**WHAT NEEDS TO BE DONE**
Convert the lines below into a Markdown table with two columns, No. and Line, giving each line its own numbered row and skipping any blank lines.
══ GIVEN RECORDS ══
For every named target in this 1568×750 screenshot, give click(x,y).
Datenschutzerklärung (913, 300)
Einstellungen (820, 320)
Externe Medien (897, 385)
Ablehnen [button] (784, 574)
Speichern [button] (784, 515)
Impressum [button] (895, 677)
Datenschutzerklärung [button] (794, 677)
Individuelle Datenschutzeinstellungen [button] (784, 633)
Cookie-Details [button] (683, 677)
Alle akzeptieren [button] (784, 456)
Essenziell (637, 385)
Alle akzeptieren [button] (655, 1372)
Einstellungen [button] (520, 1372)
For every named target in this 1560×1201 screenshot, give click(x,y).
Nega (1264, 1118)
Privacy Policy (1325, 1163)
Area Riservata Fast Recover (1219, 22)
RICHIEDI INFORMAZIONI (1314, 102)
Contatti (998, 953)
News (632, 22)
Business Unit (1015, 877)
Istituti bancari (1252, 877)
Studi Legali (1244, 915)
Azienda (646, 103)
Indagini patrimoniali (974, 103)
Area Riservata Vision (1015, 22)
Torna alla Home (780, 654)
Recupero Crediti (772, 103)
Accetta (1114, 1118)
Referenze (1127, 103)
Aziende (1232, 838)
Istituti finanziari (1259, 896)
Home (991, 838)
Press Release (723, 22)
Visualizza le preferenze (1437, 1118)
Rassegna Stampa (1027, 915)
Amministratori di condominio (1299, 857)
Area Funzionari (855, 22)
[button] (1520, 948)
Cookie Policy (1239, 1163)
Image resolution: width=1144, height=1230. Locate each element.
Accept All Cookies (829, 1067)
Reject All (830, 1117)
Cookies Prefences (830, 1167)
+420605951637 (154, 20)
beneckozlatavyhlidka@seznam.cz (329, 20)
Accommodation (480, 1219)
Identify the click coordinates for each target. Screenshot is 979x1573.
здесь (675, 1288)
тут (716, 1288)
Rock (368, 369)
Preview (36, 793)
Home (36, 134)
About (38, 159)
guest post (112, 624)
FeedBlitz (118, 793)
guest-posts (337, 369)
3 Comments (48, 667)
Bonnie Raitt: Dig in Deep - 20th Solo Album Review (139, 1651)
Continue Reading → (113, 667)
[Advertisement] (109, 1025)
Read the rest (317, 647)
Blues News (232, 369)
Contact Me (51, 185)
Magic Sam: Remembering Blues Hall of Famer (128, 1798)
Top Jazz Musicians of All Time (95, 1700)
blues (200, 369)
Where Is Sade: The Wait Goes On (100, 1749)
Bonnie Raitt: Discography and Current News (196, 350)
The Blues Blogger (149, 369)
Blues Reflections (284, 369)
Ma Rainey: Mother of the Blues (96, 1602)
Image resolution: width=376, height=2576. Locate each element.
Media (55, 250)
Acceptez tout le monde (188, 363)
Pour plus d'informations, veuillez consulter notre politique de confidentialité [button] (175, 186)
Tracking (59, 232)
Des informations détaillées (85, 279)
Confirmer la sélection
═══
**CORRECT ANSWER**
| No. | Line |
|---|---|
| 1 | For every named target in this 1568×750 screenshot, give click(x,y). |
| 2 | Datenschutzerklärung (913, 300) |
| 3 | Einstellungen (820, 320) |
| 4 | Externe Medien (897, 385) |
| 5 | Ablehnen [button] (784, 574) |
| 6 | Speichern [button] (784, 515) |
| 7 | Impressum [button] (895, 677) |
| 8 | Datenschutzerklärung [button] (794, 677) |
| 9 | Individuelle Datenschutzeinstellungen [button] (784, 633) |
| 10 | Cookie-Details [button] (683, 677) |
| 11 | Alle akzeptieren [button] (784, 456) |
| 12 | Essenziell (637, 385) |
| 13 | Alle akzeptieren [button] (655, 1372) |
| 14 | Einstellungen [button] (520, 1372) |
| 15 | For every named target in this 1560×1201 screenshot, give click(x,y). |
| 16 | Nega (1264, 1118) |
| 17 | Privacy Policy (1325, 1163) |
| 18 | Area Riservata Fast Recover (1219, 22) |
| 19 | RICHIEDI INFORMAZIONI (1314, 102) |
| 20 | Contatti (998, 953) |
| 21 | News (632, 22) |
| 22 | Business Unit (1015, 877) |
| 23 | Istituti bancari (1252, 877) |
| 24 | Studi Legali (1244, 915) |
| 25 | Azienda (646, 103) |
| 26 | Indagini patrimoniali (974, 103) |
| 27 | Area Riservata Vision (1015, 22) |
| 28 | Torna alla Home (780, 654) |
| 29 | Recupero Crediti (772, 103) |
| 30 | Accetta (1114, 1118) |
| 31 | Referenze (1127, 103) |
| 32 | Aziende (1232, 838) |
| 33 | Istituti finanziari (1259, 896) |
| 34 | Home (991, 838) |
| 35 | Press Release (723, 22) |
| 36 | Visualizza le preferenze (1437, 1118) |
| 37 | Rassegna Stampa (1027, 915) |
| 38 | Amministratori di condominio (1299, 857) |
| 39 | Area Funzionari (855, 22) |
| 40 | [button] (1520, 948) |
| 41 | Cookie Policy (1239, 1163) |
| 42 | Image resolution: width=1144, height=1230. Locate each element. |
| 43 | Accept All Cookies (829, 1067) |
| 44 | Reject All (830, 1117) |
| 45 | Cookies Prefences (830, 1167) |
| 46 | +420605951637 (154, 20) |
| 47 | beneckozlatavyhlidka@seznam.cz (329, 20) |
| 48 | Accommodation (480, 1219) |
| 49 | Identify the click coordinates for each target. Screenshot is 979x1573. |
| 50 | здесь (675, 1288) |
| 51 | тут (716, 1288) |
| 52 | Rock (368, 369) |
| 53 | Preview (36, 793) |
| 54 | Home (36, 134) |
| 55 | About (38, 159) |
| 56 | guest post (112, 624) |
| 57 | FeedBlitz (118, 793) |
| 58 | guest-posts (337, 369) |
| 59 | 3 Comments (48, 667) |
| 60 | Bonnie Raitt: Dig in Deep - 20th Solo Album Review (139, 1651) |
| 61 | Continue Reading → (113, 667) |
| 62 | [Advertisement] (109, 1025) |
| 63 | Read the rest (317, 647) |
| 64 | Blues News (232, 369) |
| 65 | Contact Me (51, 185) |
| 66 | Magic Sam: Remembering Blues Hall of Famer (128, 1798) |
| 67 | Top Jazz Musicians of All Time (95, 1700) |
| 68 | blues (200, 369) |
| 69 | Where Is Sade: The Wait Goes On (100, 1749) |
| 70 | Bonnie Raitt: Discography and Current News (196, 350) |
| 71 | The Blues Blogger (149, 369) |
| 72 | Blues Reflections (284, 369) |
| 73 | Ma Rainey: Mother of the Blues (96, 1602) |
| 74 | Image resolution: width=376, height=2576. Locate each element. |
| 75 | Media (55, 250) |
| 76 | Acceptez tout le monde (188, 363) |
| 77 | Pour plus d'informations, veuillez consulter notre politique de confidentialité [button] (175, 186) |
| 78 | Tracking (59, 232) |
| 79 | Des informations détaillées (85, 279) |
| 80 | Confirmer la sélection |